Bu çalışma Materyalizm ve
Ampiriyokritisizm’dir. Militan bir materyalizm savunusu ile doludur eser. 18.yüzyıl materyalizminin ve bilimdeki çağdaş gelişmelerin izleri eserde dikkatle takip edilmiştir. Hep sınır çizen Lenin aynı şeyi epistemolojik olarak da yapar ve idealizm ile materyalizm arasında net bir sınır çizer. Lenin’e göre bilginin kaynağı duyumdur. Bizim dışımızda bir nesnelliği sahip olan şeyi ilk önce duyumlarımızda fark ederiz ve her türlü bilginin başlangıcında bu deneyim vardır.

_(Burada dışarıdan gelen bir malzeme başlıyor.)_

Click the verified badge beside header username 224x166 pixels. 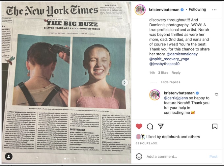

Kant’ın dediği a prioriler söz konusu değildir. Onun kendinde-şey dediği maddeden başka birşey değildir. Lenin hem Neo-Kantçılığa hem de partisini etkisi altına alan Machçılıkla hesabını bu şekilde görmüş olur.
Aynı yıllar da büyük yazar Tolstoy’da hayata gözlerini yumar. Lenin Tolstoy’un Rus yaşamında kapladığı büyüklüğün farkında olanların en başında gelmektedir. Bolşevik yayınlarında ard arda Tolstoy ile ilgili yazılar kaleme alır. Bu yazılarda hem yazarın büyüklüğünü anlatır hem de dünya görüşündeki çelişkilerin altını çizer. Bu yazılara gelmeden önce Lenin’in Tolstoy ilgisinin daha iyi anlaşılması için bir başka yazısından bahsetmek istiyorum. Lenin bu yazıyı dünya savaşının ilk günlerinde yazdı. Her yanı şovenizm ve ulusal gurur edebiyatı kaplamıştı. Tavizsiz bir enternasyonalist olan Lenin savaş boyunca bozgunculuk denilen bir taktiği izledi. Bu taktik savaşın sorumlusu olarak başka ulusları değil öncelikle kendi hükümetine görüyor ve savaşı bir iç savaşa çevirip savaştan çekilmeyi önüne hedef olarak koyuyordu. Lenin bu taktiğe hep bağlı kaldı ve Ekim Devrimi bu taktiği doğruladı.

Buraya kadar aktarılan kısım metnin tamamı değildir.